BRIEF: Nothing but the lines below between the line holding "Given: Decrease Maximum" and the line holding "The image size is (655, 468).", inclusive, should appear in the answer, each set down exactly.

+++

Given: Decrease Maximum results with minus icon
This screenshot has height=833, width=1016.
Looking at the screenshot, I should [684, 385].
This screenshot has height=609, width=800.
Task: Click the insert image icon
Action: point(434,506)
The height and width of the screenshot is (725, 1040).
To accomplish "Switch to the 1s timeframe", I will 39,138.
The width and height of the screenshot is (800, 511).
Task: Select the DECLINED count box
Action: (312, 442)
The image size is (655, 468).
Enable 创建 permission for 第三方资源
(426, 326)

+++

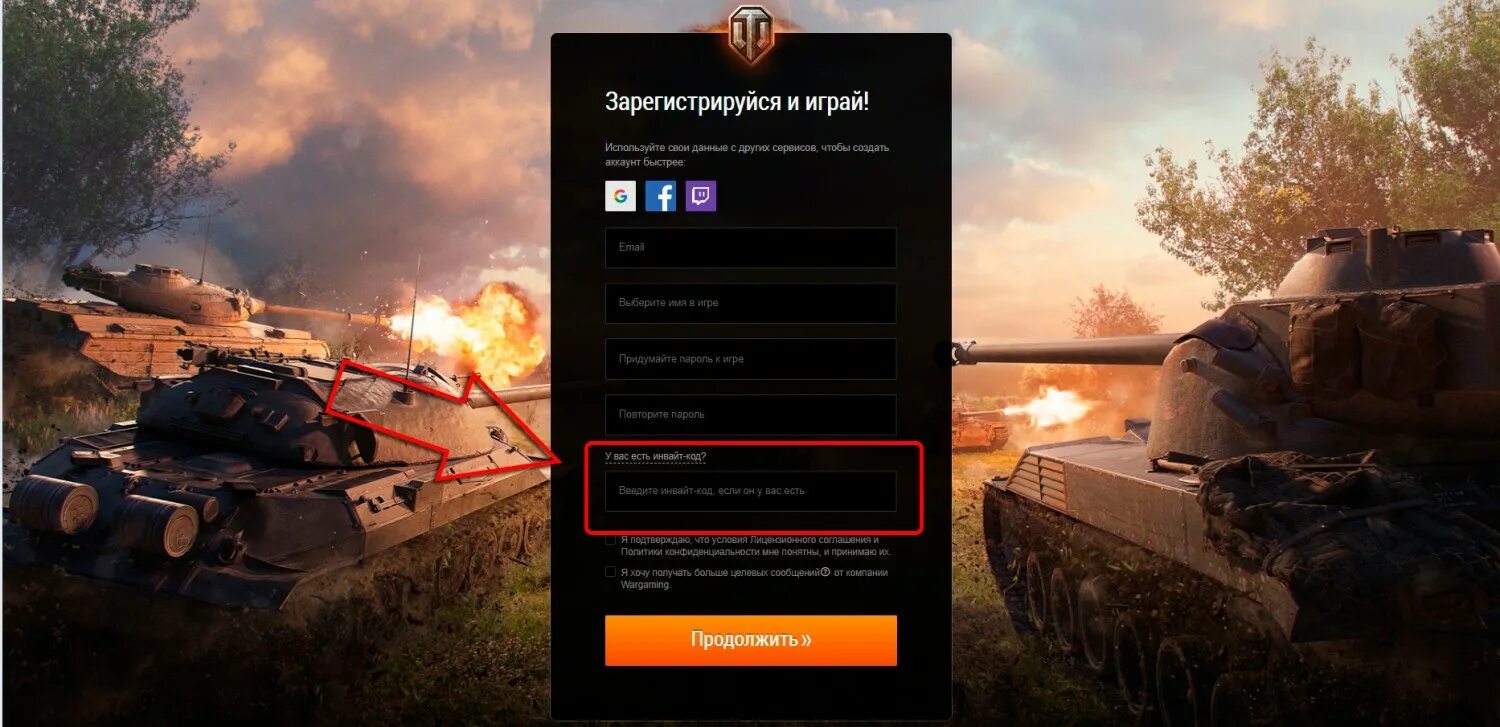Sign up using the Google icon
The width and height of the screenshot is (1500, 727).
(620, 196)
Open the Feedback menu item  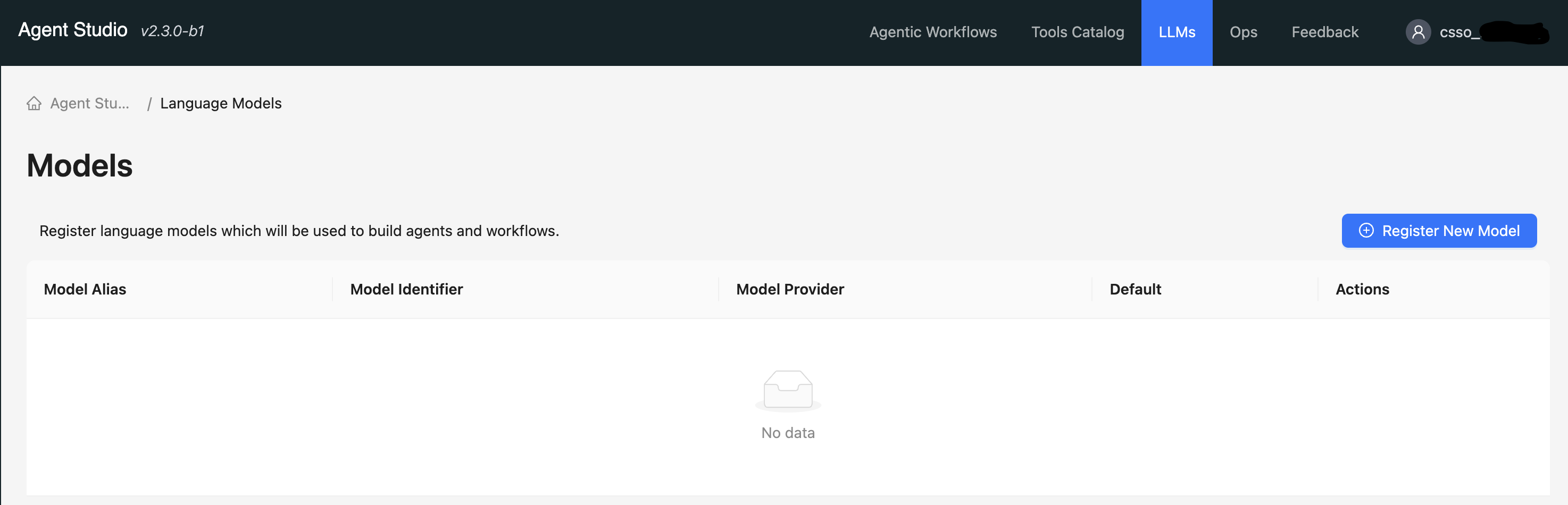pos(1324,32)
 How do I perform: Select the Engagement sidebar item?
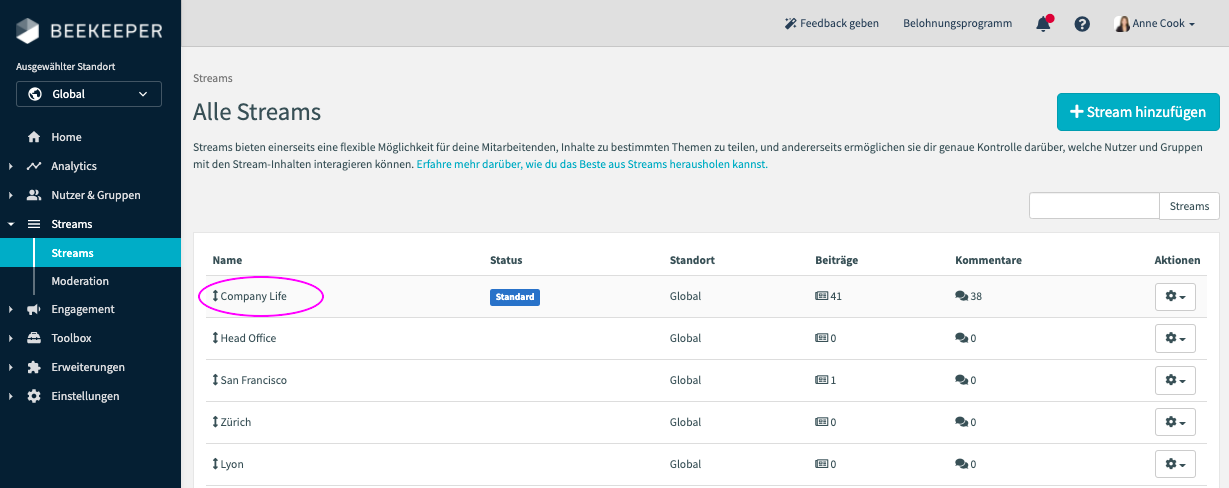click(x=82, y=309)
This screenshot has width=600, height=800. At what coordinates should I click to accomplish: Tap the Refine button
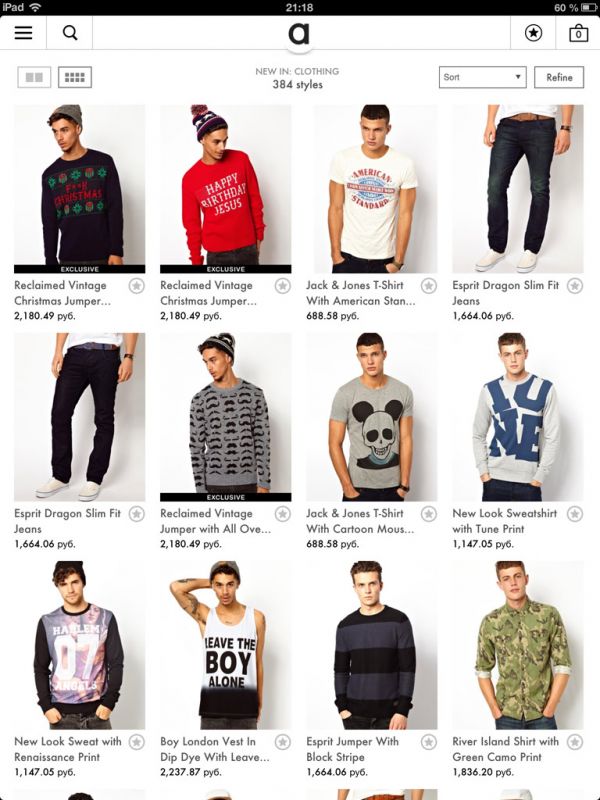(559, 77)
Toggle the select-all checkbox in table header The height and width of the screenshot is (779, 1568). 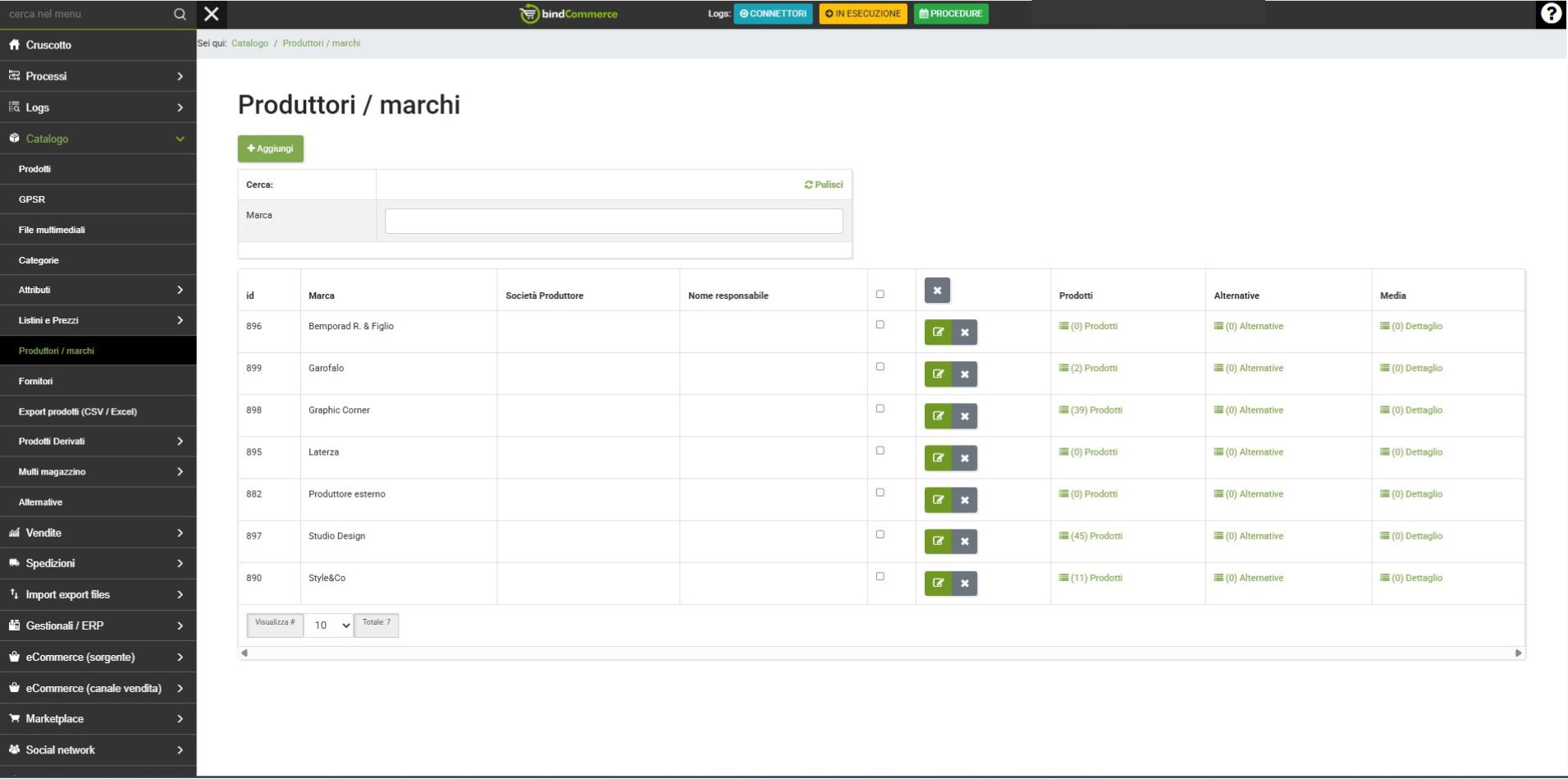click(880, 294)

+++

SOLUTION FOR THIS EXERCISE:
Given: Decrease Maximum results with minus icon
This screenshot has height=833, width=1016.
Looking at the screenshot, I should [684, 385].
This screenshot has height=609, width=800.
Task: Click the insert image icon
Action: point(434,506)
The height and width of the screenshot is (725, 1040).
To accomplish "Switch to the 1s timeframe", I will 39,138.
The width and height of the screenshot is (800, 511).
Task: Select the DECLINED count box
Action: (312, 442)
The image size is (655, 468).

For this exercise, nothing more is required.